There are many kinds of caching but what I want to tell you about today is “page caching”. WordPress plugins like WP Rocket, WP Super Cache and others are the type of plugin that handles page caching.

So: what does caching do?

When you get a visit to your WordPress site, the visitor’s browser communicates with your web server which loads WordPress – this happens via PHP code processing, talking to your database, and then sending the correct files to the browser to be turned into a complete webpage. This can take a few seconds – or what seems like forever to a modern web user.

Page caching delivers a static HTML file to the browser instead of the back and forth above, which is considerably faster.

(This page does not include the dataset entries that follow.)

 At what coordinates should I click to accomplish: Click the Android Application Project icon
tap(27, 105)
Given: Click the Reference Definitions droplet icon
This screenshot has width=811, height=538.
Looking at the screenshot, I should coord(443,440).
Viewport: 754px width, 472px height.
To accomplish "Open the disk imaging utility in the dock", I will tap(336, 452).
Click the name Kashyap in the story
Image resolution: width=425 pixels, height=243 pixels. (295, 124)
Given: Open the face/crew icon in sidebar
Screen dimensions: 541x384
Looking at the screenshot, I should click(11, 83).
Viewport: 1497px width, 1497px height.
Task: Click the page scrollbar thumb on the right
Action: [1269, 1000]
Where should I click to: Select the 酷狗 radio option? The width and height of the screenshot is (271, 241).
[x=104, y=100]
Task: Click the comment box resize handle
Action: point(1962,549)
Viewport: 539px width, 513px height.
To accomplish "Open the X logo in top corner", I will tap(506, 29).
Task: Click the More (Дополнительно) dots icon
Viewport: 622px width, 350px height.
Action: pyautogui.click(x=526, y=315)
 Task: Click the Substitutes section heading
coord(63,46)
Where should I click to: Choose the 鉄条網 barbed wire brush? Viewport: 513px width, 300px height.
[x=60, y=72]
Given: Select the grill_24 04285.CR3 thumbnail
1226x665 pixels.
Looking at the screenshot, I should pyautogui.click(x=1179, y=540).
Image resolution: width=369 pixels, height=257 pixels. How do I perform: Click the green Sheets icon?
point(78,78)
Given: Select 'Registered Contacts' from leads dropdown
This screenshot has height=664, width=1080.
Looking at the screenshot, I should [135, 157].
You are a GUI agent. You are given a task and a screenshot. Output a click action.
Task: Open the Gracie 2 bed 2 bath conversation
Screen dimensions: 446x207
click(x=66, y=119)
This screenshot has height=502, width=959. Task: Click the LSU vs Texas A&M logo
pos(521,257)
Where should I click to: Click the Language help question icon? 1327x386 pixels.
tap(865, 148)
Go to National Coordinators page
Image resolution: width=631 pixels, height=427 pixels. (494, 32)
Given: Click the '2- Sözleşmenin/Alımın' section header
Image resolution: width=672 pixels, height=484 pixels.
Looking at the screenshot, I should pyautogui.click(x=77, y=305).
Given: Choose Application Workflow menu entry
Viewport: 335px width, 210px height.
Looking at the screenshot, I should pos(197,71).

Now while this is all accurate, it can be hard for the average user to grasp.

Caching – The Big Picture

Imagine you have a very difficult question and it takes a while to get the answer. For instance what kind of fruit is a banana? I see you rushing to Google it, and after a few minutes you will come back to me and tell me a banana is a berry.

Now I ask you again: what kind of fruit is a banana? And instantly you tell me: a berry.

The initial long process of finding the relevant information was done once, then after that, when the same question was asked, the answer was then instantly available, and given much faster.

If applied to the subject of a website, this means the ability to deliver webpages with a very fast response time, without all the time-consuming processing.

The first visitor to a page on your site is asking the difficult question about the banana and your server will eventually provide the answer. The next time a visitor goes to the same page and asks about the ‘banana’, your server can provide the answer, i.e the web page, much faster.

What does this mean for your WordPress site?

A caching plugin provides those fast answers. The plugin basically takes snapshots of all your web pages.
All of the hard work that WordPress does to display the webpage is done the first time a page gets a visit. Once that process has happened the first time, your caching plugin takes the snapshot and when the next visitor comes to your site, it produces the snapshot instead of going through the longer process again.

Static vs. Dynamic

Technically, the snapshot is a static HTML file. This means it won’t change on its own. It will remain the same if it isn’t told to update. 
There isn’t a file stored for every page on your site, because the page is dynamically generated fresh each time it loads – there is no physical file. When you have caching, you will see a cache folder storing all the HTML files. Those files are only changed when the cache is refreshed.